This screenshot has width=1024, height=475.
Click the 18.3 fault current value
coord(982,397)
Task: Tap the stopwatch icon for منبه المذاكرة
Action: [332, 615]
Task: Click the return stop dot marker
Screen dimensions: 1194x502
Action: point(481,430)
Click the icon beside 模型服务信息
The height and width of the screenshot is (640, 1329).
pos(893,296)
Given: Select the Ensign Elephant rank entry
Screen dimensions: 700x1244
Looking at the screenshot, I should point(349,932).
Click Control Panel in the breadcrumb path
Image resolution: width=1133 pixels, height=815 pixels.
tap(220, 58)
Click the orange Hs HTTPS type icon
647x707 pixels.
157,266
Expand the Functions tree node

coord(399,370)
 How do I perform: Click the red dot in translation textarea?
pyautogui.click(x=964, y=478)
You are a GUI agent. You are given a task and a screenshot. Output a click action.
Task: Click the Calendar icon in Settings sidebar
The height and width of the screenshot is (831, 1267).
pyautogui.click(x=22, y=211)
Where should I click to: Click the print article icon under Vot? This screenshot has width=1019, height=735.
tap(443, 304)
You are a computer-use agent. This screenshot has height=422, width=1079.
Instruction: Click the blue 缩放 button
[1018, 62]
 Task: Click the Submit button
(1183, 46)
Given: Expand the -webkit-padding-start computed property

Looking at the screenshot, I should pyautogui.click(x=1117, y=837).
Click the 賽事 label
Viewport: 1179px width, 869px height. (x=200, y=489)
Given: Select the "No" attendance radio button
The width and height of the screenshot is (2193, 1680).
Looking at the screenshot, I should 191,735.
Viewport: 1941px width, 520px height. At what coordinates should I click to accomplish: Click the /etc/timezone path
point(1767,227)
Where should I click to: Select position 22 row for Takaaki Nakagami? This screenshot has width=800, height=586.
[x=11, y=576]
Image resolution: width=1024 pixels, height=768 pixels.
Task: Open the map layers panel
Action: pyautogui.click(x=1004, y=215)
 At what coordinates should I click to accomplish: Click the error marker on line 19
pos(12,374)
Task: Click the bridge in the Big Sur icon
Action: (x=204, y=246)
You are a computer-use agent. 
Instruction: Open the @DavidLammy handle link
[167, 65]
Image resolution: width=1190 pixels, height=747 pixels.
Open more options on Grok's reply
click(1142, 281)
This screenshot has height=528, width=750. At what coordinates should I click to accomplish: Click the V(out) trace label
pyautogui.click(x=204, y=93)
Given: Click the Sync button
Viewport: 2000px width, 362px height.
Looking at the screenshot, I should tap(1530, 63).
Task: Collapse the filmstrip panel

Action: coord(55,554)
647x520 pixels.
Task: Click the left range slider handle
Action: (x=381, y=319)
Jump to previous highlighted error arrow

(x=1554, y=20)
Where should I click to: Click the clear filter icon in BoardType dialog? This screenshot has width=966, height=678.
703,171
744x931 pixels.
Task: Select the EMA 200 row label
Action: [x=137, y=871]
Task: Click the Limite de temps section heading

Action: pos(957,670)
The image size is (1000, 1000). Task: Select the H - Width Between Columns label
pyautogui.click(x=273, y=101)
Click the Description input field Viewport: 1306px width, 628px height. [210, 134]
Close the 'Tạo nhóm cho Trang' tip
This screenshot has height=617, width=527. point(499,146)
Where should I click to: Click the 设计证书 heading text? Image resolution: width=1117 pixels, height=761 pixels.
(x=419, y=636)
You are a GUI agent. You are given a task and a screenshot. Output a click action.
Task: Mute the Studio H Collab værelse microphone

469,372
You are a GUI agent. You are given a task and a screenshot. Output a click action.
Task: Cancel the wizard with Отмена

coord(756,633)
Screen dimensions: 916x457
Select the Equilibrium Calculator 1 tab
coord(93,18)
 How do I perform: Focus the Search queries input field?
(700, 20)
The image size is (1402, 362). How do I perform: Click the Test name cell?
********
● What to produce
All of the entries above must be transcribed exactly.

● Your response
This screenshot has width=1024, height=475.
Click the 18.3 fault current value
coord(982,397)
Task: Tap the stopwatch icon for منبه المذاكرة
Action: [332, 615]
Task: Click the return stop dot marker
Screen dimensions: 1194x502
Action: point(481,430)
Click the icon beside 模型服务信息
The height and width of the screenshot is (640, 1329).
pos(893,296)
Given: Select the Ensign Elephant rank entry
Screen dimensions: 700x1244
Looking at the screenshot, I should point(349,932).
Click Control Panel in the breadcrumb path
Image resolution: width=1133 pixels, height=815 pixels.
tap(220, 58)
Click the orange Hs HTTPS type icon
647x707 pixels.
157,266
Expand the Functions tree node

coord(399,370)
 How do I perform: Click the red dot in translation textarea?
pyautogui.click(x=964, y=478)
You are a GUI agent. You are given a task and a screenshot. Output a click action.
Task: Click the Calendar icon in Settings sidebar
The height and width of the screenshot is (831, 1267).
pyautogui.click(x=22, y=211)
Where should I click to: Click the print article icon under Vot? This screenshot has width=1019, height=735.
tap(443, 304)
You are a computer-use agent. This screenshot has height=422, width=1079.
Instruction: Click the blue 缩放 button
[1018, 62]
 Task: Click the Submit button
(1183, 46)
Given: Expand the -webkit-padding-start computed property

Looking at the screenshot, I should pyautogui.click(x=1117, y=837).
Click the 賽事 label
Viewport: 1179px width, 869px height. (x=200, y=489)
Given: Select the "No" attendance radio button
The width and height of the screenshot is (2193, 1680).
Looking at the screenshot, I should 191,735.
Viewport: 1941px width, 520px height. At what coordinates should I click to accomplish: Click the /etc/timezone path
point(1767,227)
Where should I click to: Select position 22 row for Takaaki Nakagami? This screenshot has width=800, height=586.
[x=11, y=576]
Image resolution: width=1024 pixels, height=768 pixels.
Task: Open the map layers panel
Action: pyautogui.click(x=1004, y=215)
 At what coordinates should I click to accomplish: Click the error marker on line 19
pos(12,374)
Task: Click the bridge in the Big Sur icon
Action: (x=204, y=246)
You are a computer-use agent. 
Instruction: Open the @DavidLammy handle link
[167, 65]
Image resolution: width=1190 pixels, height=747 pixels.
Open more options on Grok's reply
click(1142, 281)
This screenshot has height=528, width=750. At what coordinates should I click to accomplish: Click the V(out) trace label
pyautogui.click(x=204, y=93)
Given: Click the Sync button
Viewport: 2000px width, 362px height.
Looking at the screenshot, I should tap(1530, 63).
Task: Collapse the filmstrip panel

Action: coord(55,554)
647x520 pixels.
Task: Click the left range slider handle
Action: (x=381, y=319)
Jump to previous highlighted error arrow

(x=1554, y=20)
Where should I click to: Click the clear filter icon in BoardType dialog? This screenshot has width=966, height=678.
703,171
744x931 pixels.
Task: Select the EMA 200 row label
Action: [x=137, y=871]
Task: Click the Limite de temps section heading

Action: pos(957,670)
The image size is (1000, 1000). Task: Select the H - Width Between Columns label
pyautogui.click(x=273, y=101)
Click the Description input field Viewport: 1306px width, 628px height. [210, 134]
Close the 'Tạo nhóm cho Trang' tip
This screenshot has height=617, width=527. point(499,146)
Where should I click to: Click the 设计证书 heading text? Image resolution: width=1117 pixels, height=761 pixels.
(x=419, y=636)
You are a GUI agent. You are given a task and a screenshot. Output a click action.
Task: Mute the Studio H Collab værelse microphone

469,372
You are a GUI agent. You are given a task and a screenshot. Output a click action.
Task: Cancel the wizard with Отмена

coord(756,633)
Screen dimensions: 916x457
Select the Equilibrium Calculator 1 tab
coord(93,18)
 How do I perform: Focus the Search queries input field?
(700, 20)
The image size is (1402, 362). How do I perform: Click the Test name cell?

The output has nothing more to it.